▶ **TASK TO COMPLETE**:
From the records below, return every line containing the word "computer".

*** DATA IN THIS EXERCISE ***

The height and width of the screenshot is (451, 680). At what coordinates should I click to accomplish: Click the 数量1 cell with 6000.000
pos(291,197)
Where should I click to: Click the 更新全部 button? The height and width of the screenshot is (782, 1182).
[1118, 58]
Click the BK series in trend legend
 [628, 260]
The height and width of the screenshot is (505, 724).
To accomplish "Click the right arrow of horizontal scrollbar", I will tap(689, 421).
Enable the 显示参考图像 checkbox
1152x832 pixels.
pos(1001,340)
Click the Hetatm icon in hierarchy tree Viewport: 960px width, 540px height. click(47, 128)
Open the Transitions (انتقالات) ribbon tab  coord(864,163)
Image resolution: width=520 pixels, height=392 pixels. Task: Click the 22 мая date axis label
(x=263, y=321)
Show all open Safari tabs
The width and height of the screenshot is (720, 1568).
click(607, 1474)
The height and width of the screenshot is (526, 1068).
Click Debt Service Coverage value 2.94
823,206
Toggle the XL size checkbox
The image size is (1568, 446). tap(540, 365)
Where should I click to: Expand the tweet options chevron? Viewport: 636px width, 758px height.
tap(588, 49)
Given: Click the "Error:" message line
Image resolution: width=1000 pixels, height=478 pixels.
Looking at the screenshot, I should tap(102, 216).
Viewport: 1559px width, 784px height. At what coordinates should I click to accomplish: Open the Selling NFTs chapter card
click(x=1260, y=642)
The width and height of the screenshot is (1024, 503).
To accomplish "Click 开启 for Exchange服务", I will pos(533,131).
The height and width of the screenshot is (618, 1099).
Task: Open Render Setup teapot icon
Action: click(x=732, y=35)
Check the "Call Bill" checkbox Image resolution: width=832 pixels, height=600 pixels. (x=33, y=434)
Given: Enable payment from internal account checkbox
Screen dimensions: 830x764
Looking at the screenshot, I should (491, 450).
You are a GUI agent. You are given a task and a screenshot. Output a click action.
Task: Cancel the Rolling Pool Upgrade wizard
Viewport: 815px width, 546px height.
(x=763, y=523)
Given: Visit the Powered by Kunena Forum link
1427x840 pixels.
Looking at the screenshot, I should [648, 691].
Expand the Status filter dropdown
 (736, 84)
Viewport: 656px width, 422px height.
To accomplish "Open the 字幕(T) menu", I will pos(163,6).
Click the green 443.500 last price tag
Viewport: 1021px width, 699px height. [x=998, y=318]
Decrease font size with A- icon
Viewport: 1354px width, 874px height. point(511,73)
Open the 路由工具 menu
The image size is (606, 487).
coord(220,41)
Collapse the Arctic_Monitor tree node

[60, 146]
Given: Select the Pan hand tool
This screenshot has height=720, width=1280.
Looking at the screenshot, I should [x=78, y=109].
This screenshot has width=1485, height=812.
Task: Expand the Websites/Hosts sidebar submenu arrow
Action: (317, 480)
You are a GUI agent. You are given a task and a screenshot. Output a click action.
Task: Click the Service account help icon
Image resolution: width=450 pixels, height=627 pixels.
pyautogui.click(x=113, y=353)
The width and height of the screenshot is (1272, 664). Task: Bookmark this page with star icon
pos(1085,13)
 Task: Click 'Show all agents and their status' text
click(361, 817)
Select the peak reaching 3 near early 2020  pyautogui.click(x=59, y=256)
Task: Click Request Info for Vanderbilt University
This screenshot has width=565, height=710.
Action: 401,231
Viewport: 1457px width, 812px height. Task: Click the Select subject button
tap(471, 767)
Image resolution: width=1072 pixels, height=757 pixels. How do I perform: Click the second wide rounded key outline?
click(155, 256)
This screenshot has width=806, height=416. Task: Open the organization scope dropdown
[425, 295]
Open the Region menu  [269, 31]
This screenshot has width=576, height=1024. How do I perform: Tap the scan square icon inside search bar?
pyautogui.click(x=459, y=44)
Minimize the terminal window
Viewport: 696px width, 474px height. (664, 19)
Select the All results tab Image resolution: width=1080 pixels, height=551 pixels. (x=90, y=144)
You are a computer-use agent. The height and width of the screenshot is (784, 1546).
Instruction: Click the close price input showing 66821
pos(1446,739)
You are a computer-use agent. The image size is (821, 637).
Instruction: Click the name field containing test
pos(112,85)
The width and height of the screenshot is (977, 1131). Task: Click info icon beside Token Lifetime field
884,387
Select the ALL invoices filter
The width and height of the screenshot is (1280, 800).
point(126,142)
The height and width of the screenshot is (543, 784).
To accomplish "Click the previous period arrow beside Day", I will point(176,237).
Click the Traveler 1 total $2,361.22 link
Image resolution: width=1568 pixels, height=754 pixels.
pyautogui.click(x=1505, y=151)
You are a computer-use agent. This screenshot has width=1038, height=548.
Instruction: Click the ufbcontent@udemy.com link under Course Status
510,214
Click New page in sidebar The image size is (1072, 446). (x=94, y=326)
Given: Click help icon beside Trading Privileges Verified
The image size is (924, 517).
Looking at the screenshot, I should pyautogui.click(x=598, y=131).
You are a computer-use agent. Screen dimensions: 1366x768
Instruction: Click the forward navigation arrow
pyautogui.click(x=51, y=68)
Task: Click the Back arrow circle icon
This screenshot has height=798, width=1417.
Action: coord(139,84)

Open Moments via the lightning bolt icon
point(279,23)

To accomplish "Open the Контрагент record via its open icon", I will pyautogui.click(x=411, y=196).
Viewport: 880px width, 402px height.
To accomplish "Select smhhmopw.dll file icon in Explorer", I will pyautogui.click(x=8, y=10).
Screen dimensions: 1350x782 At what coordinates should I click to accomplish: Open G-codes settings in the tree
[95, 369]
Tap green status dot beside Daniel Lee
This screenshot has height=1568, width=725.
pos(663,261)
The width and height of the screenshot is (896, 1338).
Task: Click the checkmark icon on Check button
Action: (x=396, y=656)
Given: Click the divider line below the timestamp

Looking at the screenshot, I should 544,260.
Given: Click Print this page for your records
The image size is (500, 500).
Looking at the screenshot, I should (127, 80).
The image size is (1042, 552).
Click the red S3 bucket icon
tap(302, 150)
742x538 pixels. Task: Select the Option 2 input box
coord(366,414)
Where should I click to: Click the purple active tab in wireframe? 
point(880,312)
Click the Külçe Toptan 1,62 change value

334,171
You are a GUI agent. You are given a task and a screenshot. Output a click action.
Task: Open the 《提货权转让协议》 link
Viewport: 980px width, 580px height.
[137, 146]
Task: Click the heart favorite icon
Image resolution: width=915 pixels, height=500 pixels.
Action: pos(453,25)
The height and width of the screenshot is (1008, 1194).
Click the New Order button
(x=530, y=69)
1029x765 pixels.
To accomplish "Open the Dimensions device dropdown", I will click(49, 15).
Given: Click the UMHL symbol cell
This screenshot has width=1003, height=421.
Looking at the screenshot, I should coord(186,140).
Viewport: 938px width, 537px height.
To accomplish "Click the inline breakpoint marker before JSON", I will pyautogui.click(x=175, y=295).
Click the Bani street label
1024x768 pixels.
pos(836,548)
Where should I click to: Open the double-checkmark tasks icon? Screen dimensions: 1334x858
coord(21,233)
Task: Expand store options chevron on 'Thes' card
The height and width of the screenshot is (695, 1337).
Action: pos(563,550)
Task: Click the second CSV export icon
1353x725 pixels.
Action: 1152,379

*** End of DATA IN THIS EXERCISE ***

▶ **RESPONSE TO THE TASK**:
You are a computer-use agent. The height and width of the screenshot is (784, 1546).
You are a computer-use agent. The image size is (821, 637).
You are a computer-use agent. This screenshot has width=1038, height=548.
You are a computer-use agent. Screen dimensions: 1366x768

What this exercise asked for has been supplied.